Starbucks owned a figurative CTM comprising the word NOW accompanied by simple graphic elements composed by lines radiating from the word NOW. The mark was registered in respect of various goods and services, including television and telecommunication services, in Class 38. Starbucks planned to expand “NOW TV” as a subscription service to the United Kingdom. There was no advance advertising or promotion for the proposed service.
Starbucks issued the present proceedings in April 2012 following an announcement by British Sky Broadcasting Group of a new, stand-alone internet protocol service in the United Kingdom called NOW TV. Starbucks claimed that Sky’s choice of name infringed its figurative mark under Articles 9(1)(b) and (c) of CTM Regulation 207/2009, as there was a likelihood of confusion on the part of the public between Starbuck’s CTM and Sky's NOW TV sign. Starbucks also brought proceedings for passing off against Sky, arguing that Starbucks had goodwill in the mark in the United Kingdom.
Sky counterclaimed that Starbucks’ CTM was invalid under Articles 7(1)(b) and (c) of the CTM Regulation, arguing that it was descriptive and non-distinctive and that Starbucks had no protectable goodwill in the United Kingdom.
Upholding the High Court decision, Sir John Mummery, giving the leading judgment in the Court of Appeal, dismissed both the trade mark infringement and passing off claims.
TRADE MARK INFRINGEMENT
Sir John Mummery confirmed that the registered mark NOW was neither inherently distinctive of Starbucks’ TV service, nor had it acquired distinctiveness through use.
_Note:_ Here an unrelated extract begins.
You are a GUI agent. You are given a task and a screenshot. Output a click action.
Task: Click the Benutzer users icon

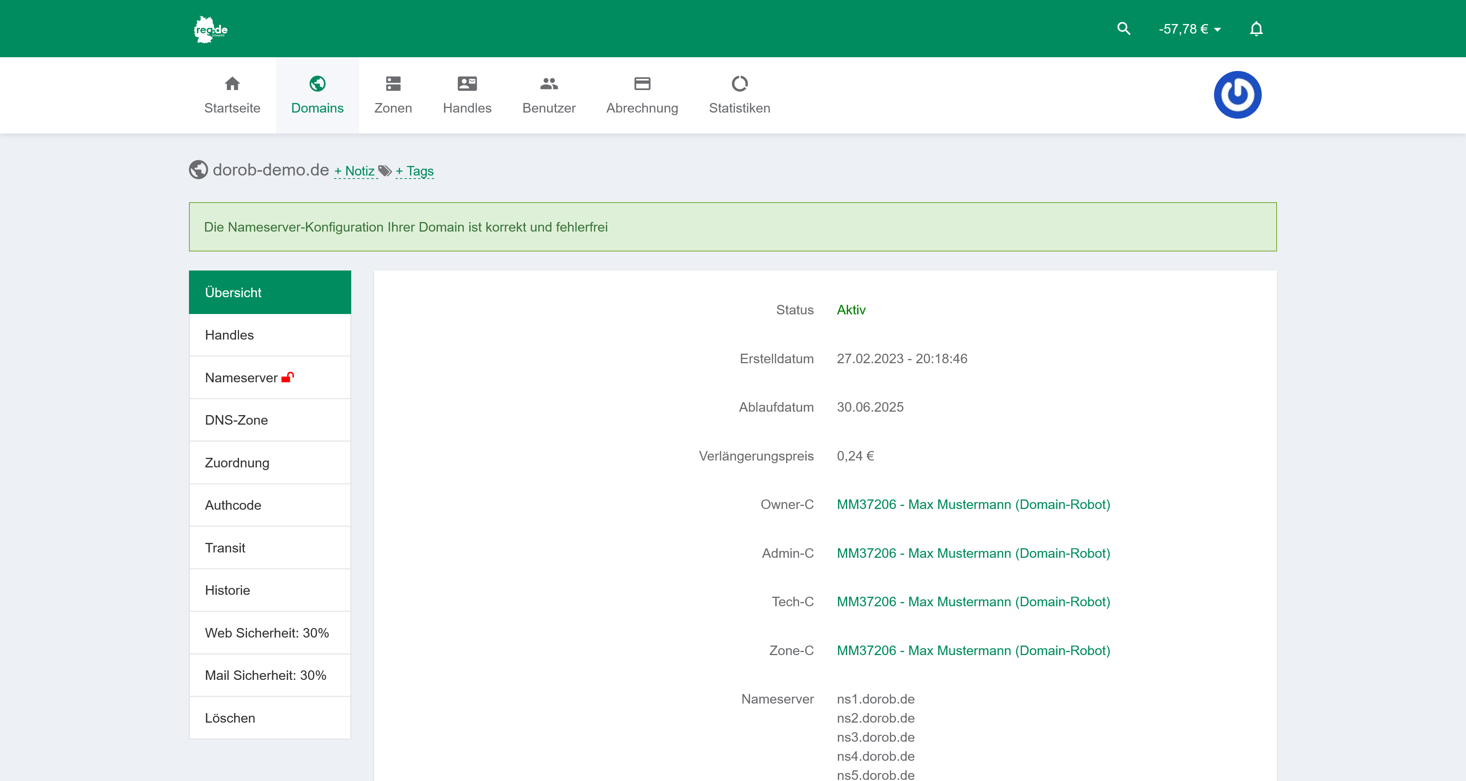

He remarked that in choosing a commonplace, easily understood, ordinary English word, Starbucks was running the risk of it being declared invalid on the ground that the mark would be understood by the average consumer as an appealing characteristic of that service, namely, the offer of programmes of choice being available immediately on demand without having to wait around for the arrival of a scheduled waiting time. The figurative elements of Starbucks’ CTM did not affect this conclusion.
Sir John Mummery noted that Starbucks was required to establish by evidence the existence of the claimed goodwill in the United Kingdom at the date when Sky made its announcement to launch their NOW TV service. In order to establish goodwill in the United Kingdom, Starbucks had sought to rely on access in the United Kingdom to its Chinese language TV programmes on its website, now-tv.com, access to videos on YouTube under the NOW TV brand and the availability of a small number of its programmes on various international airlines flying to and from the United Kingdom.
Sir John Mummery noted that it was possible to establish goodwill in the supply of a service even where customers were not charged and where the customers were a foreign speaking minority section of the UK public. The universal presence and accessibility of the internet, which enabled access to be gained in the United Kingdom to programmes emanating from Hong Kong, was not, however, sufficient to establish an identifiable goodwill with a customer base in the United Kingdom. All that happened in the United Kingdom was the viewing of programmes coming from Hong Kong. To generate goodwill, Starbucks would have had to have made some connections with UK customers, or at least attempted to make such connections, with a view to transacting business with them.
The evidence of Starbucks’ plans to launch in the United Kingdom was found insufficient to establish that Starbucks’ had generated any protectable goodwill in the United Kingdom in the mark NOW; it was necessary to either have or promote and advertise to a customer base in the United Kingdom.
The case serves as a reminder to carefully consider the possible implications when choosing a descriptive or non-distinctive brand name. As Arnold J noted at first instance, there can be astute consequences when “registering descriptive marks under the cover of a figurative figleaf of distinctiveness”. Even where a registry does not initially refuse the registration, the validity of such marks may be challenged by a direct competitor of the brand owner.